NOVEMBER 10, 2010
"Guaranteed" retirement accounts
There are any number of reasons to fear what surprises the "shellacked" (to use President Barack Obama's word) Democrats may have in store for the country in the upcoming lame duck session. But one of the more troublesome ideas that might surface is one that got a recess hearing in Congress on October 7. If passed, it could seize your private 401 (k) and IRA retirement accounts to fund a government-run plan that will be known as a Guaranteed Retirement Account (GRA).
The proposal is the brainchild of Teresa Ghilarducci, an economist at the New School for Social Research in New York. When she testified in front of Congress in October of 2008, financial adviser David McPherson outlined the basics of her plan for us. Here they are: Employees would make mandatory contributions equal to at least 5 percent of their earnings. Those contributions would be offset by a $600 federal tax credit per year. The Social Security Administration would handle account management and the Thrift Savings Plan (used for federal employees) would manage the money. Participants would be guaranteed a fixed rate of return that exceeds inflation by 3 percent. At retirement, participants' account balances would be converted into a lifetime stream of income that adjusts for inflation.

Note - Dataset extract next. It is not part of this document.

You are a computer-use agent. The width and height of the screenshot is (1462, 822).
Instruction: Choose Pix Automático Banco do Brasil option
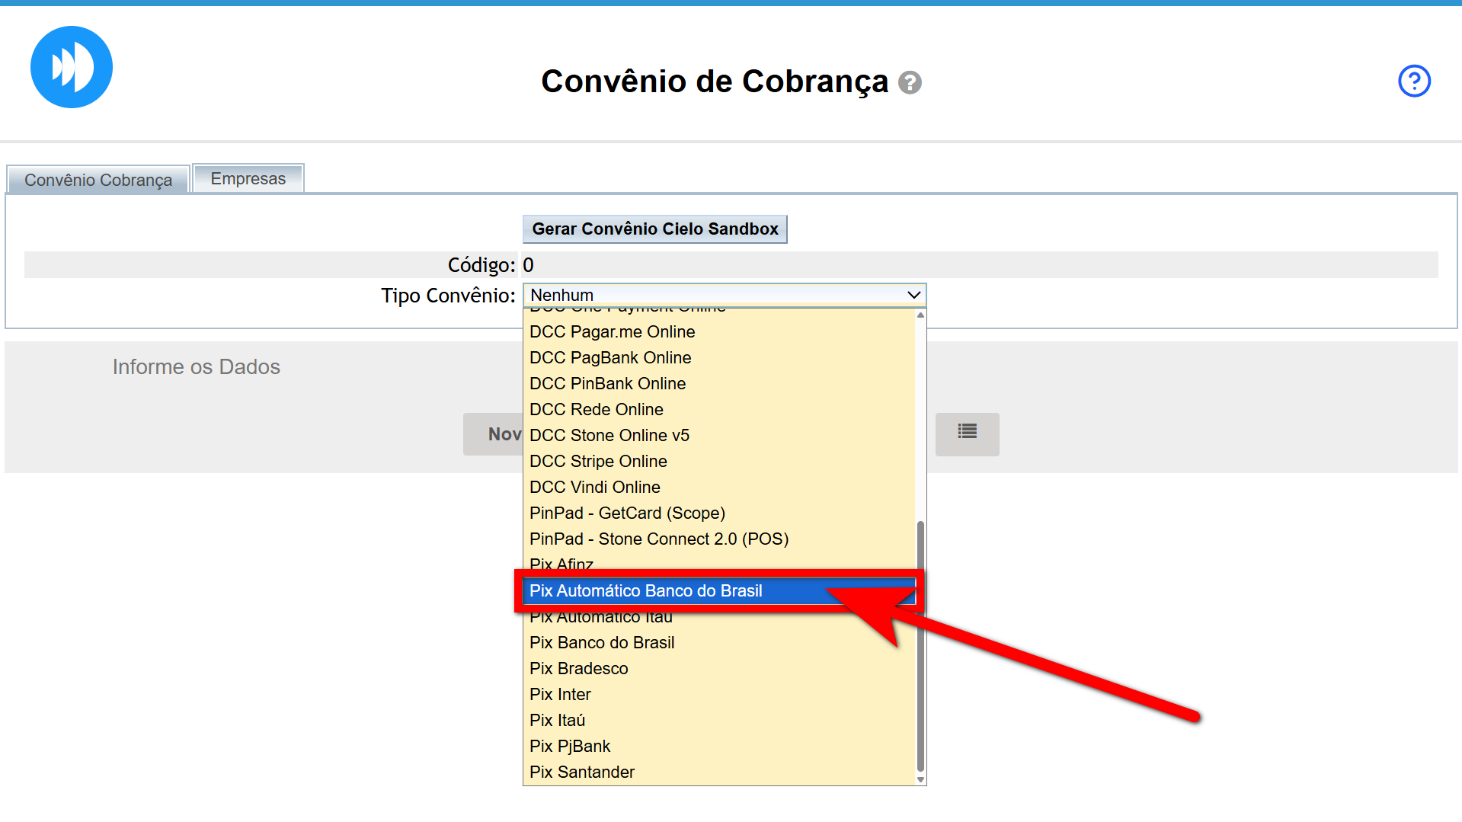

When news of this surfaced, talk show host Rush Limbaugh hyperventilated, but Ghilarducci accused him of mischaracterizing the plan. The mainstream media dismissed the GRAs as merely brainstorming ideas that were not to be taken seriously.
Fast forward two years, and you have Democrat Senator Tom Harkin of Iowa, aided by avowed Socialist/registered Independent Rep. Bernard Sanders of Vermont, listening to specially-selected witnesses in front of his Health, Education, Labor and Pensions (HELP) Committee last month. Human Events reported that Democrats held the recess hearing to discuss a taxpayer bailout of union pensions and a plan to more "fairly" distribute these taxpayer-funded pensions to everyone.

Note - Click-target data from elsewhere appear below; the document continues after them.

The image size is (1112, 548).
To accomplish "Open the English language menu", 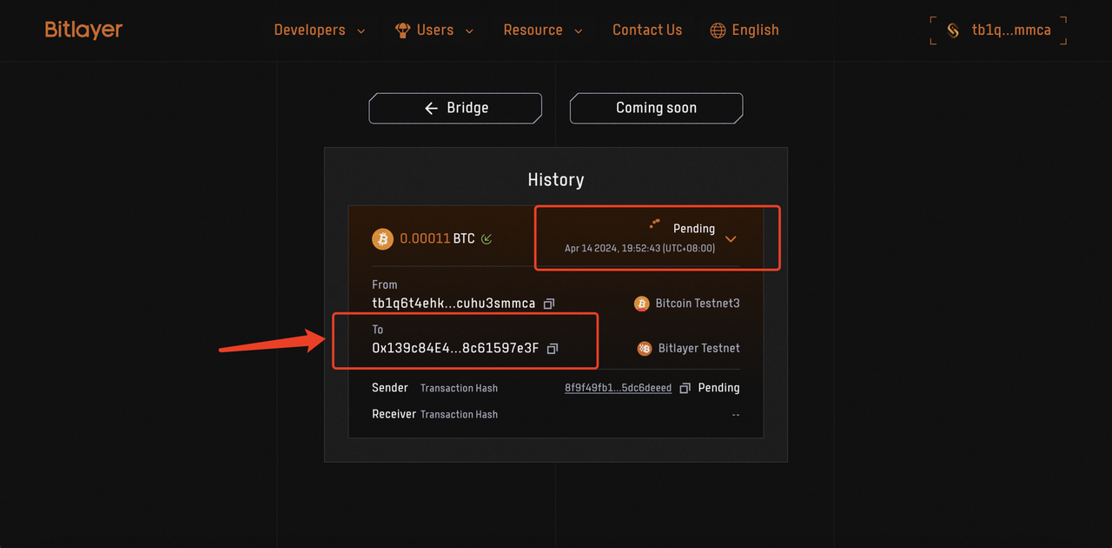I will pyautogui.click(x=745, y=30).

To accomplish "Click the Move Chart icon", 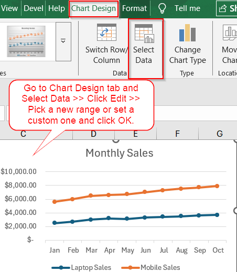I will click(x=230, y=32).
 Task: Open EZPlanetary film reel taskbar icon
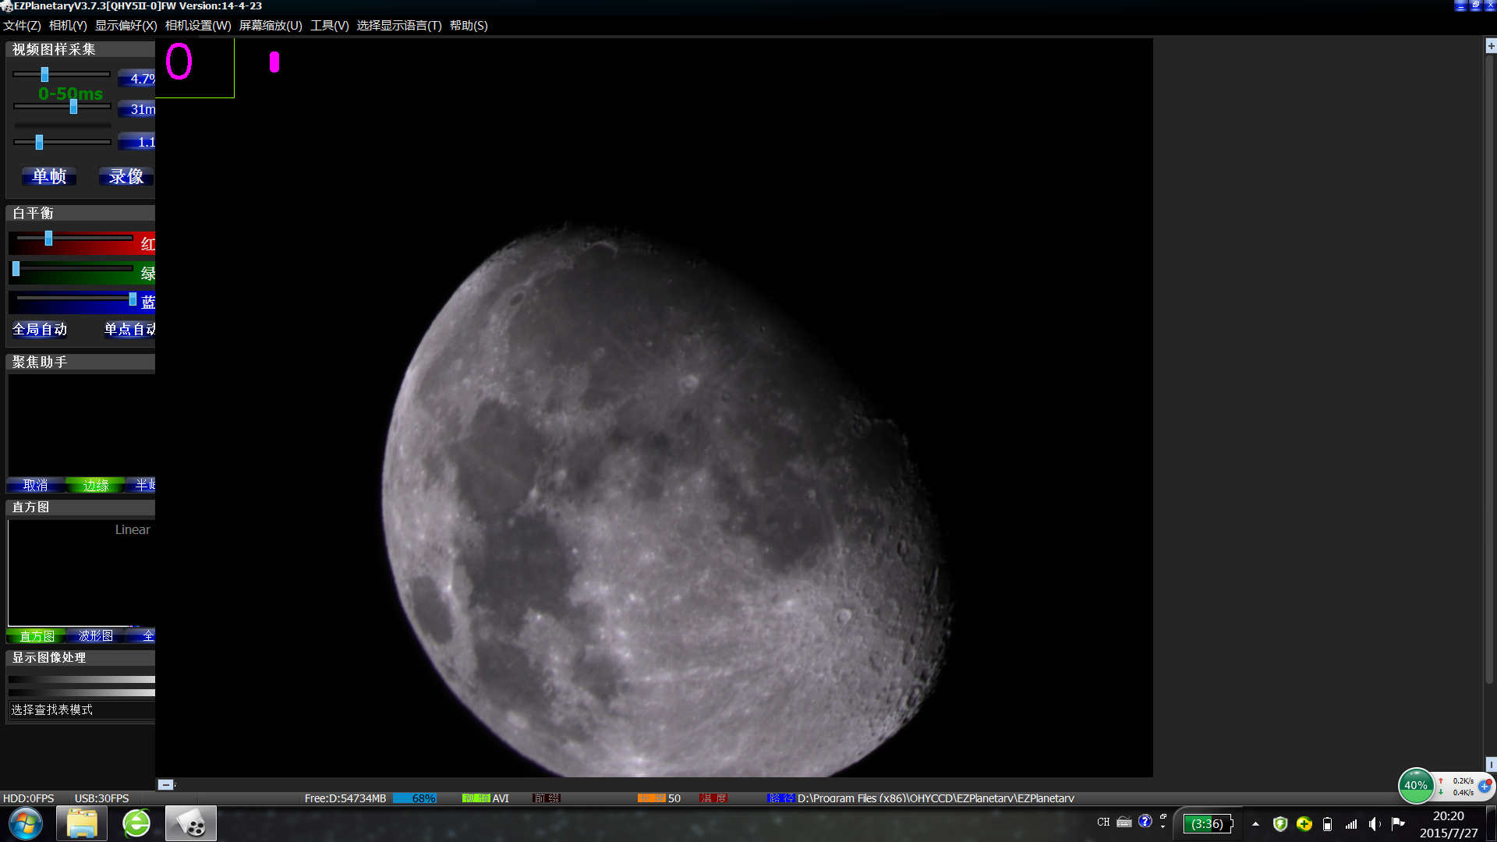pyautogui.click(x=190, y=823)
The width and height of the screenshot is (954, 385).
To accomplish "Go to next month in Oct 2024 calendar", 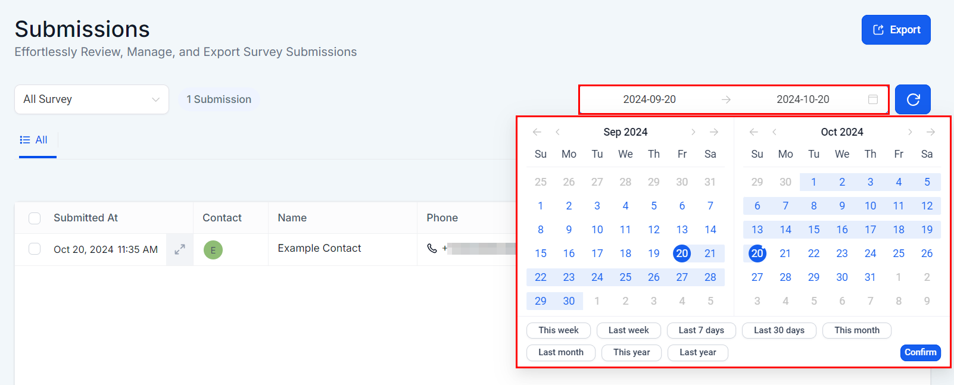I will click(910, 132).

Ah, now it becomes clear what the lame ducks would like to do, and that is to give a going-away present to the unions. Our 401 (k) accounts would be seized and co-mingled with the new mandatory payroll tax monies in order to rescue the union pensions that are underfunded by billions and billions.
Ms. Ghilarducci informs us that the Guaranteed Savings Accounts would not replace Social Security, mind you, but would supplement Social Security as a bonus. She has also suggested that the tax breaks currently being received for contributing to 401 (k) or IRA plans could be eliminated. Amazingly, she told Bloomberg Business Week in July that "All Americans, including the 64 million who have no pension plans, would get one at no extra cost." This reminds me of ObamaCare, which Obama claims would add 33 million uninsured to taxpayer rolls "at no extra cost."

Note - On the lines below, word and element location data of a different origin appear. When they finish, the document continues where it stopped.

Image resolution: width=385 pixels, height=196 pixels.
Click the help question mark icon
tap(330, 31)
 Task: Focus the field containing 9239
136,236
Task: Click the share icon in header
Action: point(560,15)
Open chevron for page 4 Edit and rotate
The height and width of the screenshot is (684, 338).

At least Sen. Harkin has not called journalist Saul Friedman, a seasoned journalist who writes the column, "Gray Matters," to share his ideas on Social Security. Friedman insists that Social Security is not going broke or in need of cuts in benefits. Instead, he poses that we should expand it exponentially. Friedman bemoans the fact that Social Security alone "is not enough to provide a stable, poverty-free environment for many Americans."
Richard Trumka, president of the AFL-CIO, says, "Universal retirement security is our next hurdle." Until that happens, the National Academy of Social Insurance has some good ideas for Social Security, Friedman thinks. These include: Providing child care as a benefit; paying benefits to students who have lost a breadwinner up to age 22 (instead of 18); and increasing benefits across the board for all individuals in the next year in order to make up for losses in savings.
To all of you who complain that the government only bails out big corporations like Goldman Sachs and General Motors, and simply ignore the little people, look-y here. The taxpayer is now going to delay adulthood and make up for market swings so no one gets hurt. Big government must be better for me than I thought.